It’s a real-world Treasure Island, a tiny Caribbean paradise that, on paper, is home to nearly half a million companies.

But suddenly the British Virgin Islands, that outpost of sun, sand and offshore banking, has been swept up in the fury following the enormous leak of documents about the financial dealings of some of the world’s richest people.

A vital link in the global money chain and the legal address for countless investment funds, the British Virgin Islands were singled out in the far-reaching investigations by a group of news media outlets into shell companies and tax shelters.

The revelations about the islands have sent shock waves across the Atlantic, where some are now urging U.K. Prime Minister David Cameron to end the overseas territory’s status as a sort of financial no-man’s land.

On Tuesday, Cameron himself was drawn into the fray amid news that his late father, Ian, a stock broker and investment manager, had helped establish a company in none other than the BVI. While there was no suggestion of illegal activity, the development was a political embarrassment for Cameron, who has positioned himself as a leader in the global crack down on tax havens. At an EU referendum campaign event on Tuesday, Cameron was forced to deny that he had any offshore trusts or shares stemming from his father.

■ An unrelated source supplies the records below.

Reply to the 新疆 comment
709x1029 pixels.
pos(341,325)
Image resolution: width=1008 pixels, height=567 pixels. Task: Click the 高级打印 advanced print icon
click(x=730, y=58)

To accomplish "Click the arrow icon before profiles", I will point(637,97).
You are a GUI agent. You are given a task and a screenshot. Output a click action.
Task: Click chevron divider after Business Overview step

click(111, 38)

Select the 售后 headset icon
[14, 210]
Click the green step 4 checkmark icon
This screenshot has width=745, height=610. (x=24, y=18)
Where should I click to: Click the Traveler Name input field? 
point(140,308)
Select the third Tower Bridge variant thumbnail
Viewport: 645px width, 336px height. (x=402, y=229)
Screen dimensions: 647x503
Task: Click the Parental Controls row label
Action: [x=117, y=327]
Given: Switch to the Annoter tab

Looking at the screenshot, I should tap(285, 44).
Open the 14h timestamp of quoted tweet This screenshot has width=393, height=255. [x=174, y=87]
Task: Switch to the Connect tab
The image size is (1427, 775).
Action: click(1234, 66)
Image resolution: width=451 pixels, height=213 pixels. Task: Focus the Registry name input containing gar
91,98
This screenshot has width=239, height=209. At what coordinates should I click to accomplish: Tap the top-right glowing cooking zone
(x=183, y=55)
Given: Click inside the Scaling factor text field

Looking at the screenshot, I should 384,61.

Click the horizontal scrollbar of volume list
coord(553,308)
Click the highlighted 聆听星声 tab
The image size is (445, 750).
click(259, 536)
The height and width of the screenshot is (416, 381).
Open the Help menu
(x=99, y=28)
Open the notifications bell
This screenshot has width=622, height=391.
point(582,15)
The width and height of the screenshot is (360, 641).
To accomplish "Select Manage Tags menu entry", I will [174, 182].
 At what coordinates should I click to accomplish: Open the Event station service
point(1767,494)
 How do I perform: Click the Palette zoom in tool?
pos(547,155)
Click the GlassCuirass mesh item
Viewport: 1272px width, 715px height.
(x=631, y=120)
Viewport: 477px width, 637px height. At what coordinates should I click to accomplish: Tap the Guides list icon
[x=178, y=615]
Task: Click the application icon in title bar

Now, amid calls for the U.K. to tighten control over the British Virgin Islands, the future of a world capital of shell companies is at stake. For decades, the BVI has quietly -- and lucratively -- greased the wheels of global finance. More than half of the companies linked to the articles by the International Consortium of Investigative Journalists, based on leaks from a secretive Panamanian law firm, were said to have been incorporated in the British Virgin Islands.

“They are still our responsibility," Vince Cable, a Liberal Democrat who served as the U.K.’s secretary of state for business from 2010 to 2015, said Tuesday of the territory. “We’ve got rogue micro states who are flaunting basic standards and someone has to take them in hand.”

British Ties

The reverberations from what are being called the Panama Papers have only just begun. The scandal widened Tuesday as Cameron insisted he held no offshore funds and the leader of the opposition Labour Party, Jeremy Corbyn, called for an independent investigation of the tax affairs of Britons linked to reports, including Cameron’s family.

The uproar also reached Iceland, where the prime minister resigned following revelations that he and his wife had set up a company in the British Virgin Islands in 2007.